We’ve all got a purpose, a calling to heed. If we think God needs us we’re wrong, but He wants us. Oh does He want us!
There is always this thing we’re trying to do that I’m convinced drives God batty. Compromise.
No matter how you spin it; God detests it. Just look at Jehoshaphat.
Jehoshaphat had to choose what his relationship with evil King Ahab would be. And we’ve all got to choose what our relationship with the world will be.
Like a lot of Christians, Jehoshaphat chose compromise. We can say what we want, but it boils down to being easier. Living a life all in, can leave you feeling left out.
Maybe his motive was political or maybe social. Maybe he justified it as a righteous thing to restore Israel. Maybe he even hoped to reunite Israel and Judah.
We commonly sacrifice truth and righteousness for the sake of being “socially appropriate”.
Whatever his or our justification for the choice of compromise, it doesn’t fly with God.
It doesn’t appear that this relationship between righteous Jehoshaphat and evil Ahab developed overnight. No, it was one compromise after another. Let’s be friends. How about my daughter marry your son? Come to dinner. Next thing you know this social call has him in front of 400 false prophets who are telling him to go to war with the evil King.
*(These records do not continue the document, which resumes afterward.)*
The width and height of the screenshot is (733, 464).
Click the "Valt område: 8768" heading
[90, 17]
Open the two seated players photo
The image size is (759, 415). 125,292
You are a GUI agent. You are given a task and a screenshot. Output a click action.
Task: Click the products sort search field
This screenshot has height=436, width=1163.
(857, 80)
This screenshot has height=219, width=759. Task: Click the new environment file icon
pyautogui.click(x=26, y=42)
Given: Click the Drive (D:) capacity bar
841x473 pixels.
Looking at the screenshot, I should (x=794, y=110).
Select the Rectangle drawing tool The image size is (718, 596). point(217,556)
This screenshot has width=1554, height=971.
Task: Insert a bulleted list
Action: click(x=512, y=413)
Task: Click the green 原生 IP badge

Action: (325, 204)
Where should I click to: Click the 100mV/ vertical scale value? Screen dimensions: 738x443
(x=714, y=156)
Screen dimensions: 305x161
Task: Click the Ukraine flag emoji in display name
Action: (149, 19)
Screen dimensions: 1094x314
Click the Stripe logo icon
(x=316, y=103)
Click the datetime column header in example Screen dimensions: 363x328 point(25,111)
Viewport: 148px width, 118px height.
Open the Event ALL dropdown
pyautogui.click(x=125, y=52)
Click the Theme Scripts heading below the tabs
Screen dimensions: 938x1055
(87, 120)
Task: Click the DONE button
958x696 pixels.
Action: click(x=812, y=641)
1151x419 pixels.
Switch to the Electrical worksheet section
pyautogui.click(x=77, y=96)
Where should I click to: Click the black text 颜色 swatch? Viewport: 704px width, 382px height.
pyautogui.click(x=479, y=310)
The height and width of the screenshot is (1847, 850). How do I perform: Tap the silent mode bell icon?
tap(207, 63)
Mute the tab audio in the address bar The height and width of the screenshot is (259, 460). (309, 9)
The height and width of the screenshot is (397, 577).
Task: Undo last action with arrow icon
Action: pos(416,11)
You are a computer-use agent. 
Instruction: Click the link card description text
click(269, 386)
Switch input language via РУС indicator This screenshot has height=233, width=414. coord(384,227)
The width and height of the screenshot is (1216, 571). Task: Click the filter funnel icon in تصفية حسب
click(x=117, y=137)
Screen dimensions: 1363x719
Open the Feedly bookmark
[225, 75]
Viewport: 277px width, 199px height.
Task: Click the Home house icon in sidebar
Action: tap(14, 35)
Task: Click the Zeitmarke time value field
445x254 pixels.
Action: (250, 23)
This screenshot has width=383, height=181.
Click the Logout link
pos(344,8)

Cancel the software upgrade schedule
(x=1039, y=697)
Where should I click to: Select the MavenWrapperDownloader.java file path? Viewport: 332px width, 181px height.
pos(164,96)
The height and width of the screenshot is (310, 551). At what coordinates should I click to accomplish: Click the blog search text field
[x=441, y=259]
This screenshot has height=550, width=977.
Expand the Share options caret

Sure. Jehoshaphat asks to see a real prophet of the Lord, but he doesn’t listen to him, and goes on to war battling for the evil kings cause.
This left Jehoshaphat in a very dangerous situation. I can think of times in my life like that. Maybe not literally surrounded by false prophets, but I’ve found myself way out of the will of God, far from the calling on my life, and wondered how I ever got this far.
If the idea of marrying his child into King Ahab and evil Queen Jezebel’s family didn’t give him pause I’d say being encircled by an army with bows drawn who had mistaken him for the evil King would.
31 As soon as the captains of the chariots saw Jehoshaphat, they said, “It is the king of Israel.” So they turned to fight against him. And Jehoshaphat cried out, and the Lord helped him; God drew them away from him. 32 For as soon as the captains of the chariots saw that it was not the king of Israel, they turned back from pursuing him. 2 Chronicles 18:31-32
We can serve God narrowly. We can mostly obey, usually listen, generally do Gods will. The narrow sliver that you reserved may be the narrow escape with your life. It was for Jehosaphat. Who wants a narrow kinda life?
Before we get to thinking being a Christian is opressive. Let’s recall the beginning of the story:
Therefore the LORD established the kingdom in his hand. And all Judah brought tribute to Jehoshaphat, and he had great riches and honor. His heart was courageous in the ways of the LORD. And furthermore, he took the high places and the Asherim out of Judah. 2 Chronicles 17:5-6
This isn’t just an Old Testament story that is now made void by Jesus and his teachings of love and acceptance. Lets jump forward. WAYYY forward; to the last book of the Bible. The end of the story. The final say:
20 But I have this against you, that you tolerate that woman Jezebel, who calls herself a prophetess and is teaching and seducing my servants to practice sexual immorality and to eat food sacrificed to idols. Revelation 2:20
I don’t know about you, but I feel like I am so busy trying to contradict the belief that Christians are hateful and intolerant, trying to be “socially appropriate”, that I have compromised. We can not be hateful, but we must not compromise truth and righteousness. It’s a slow fade.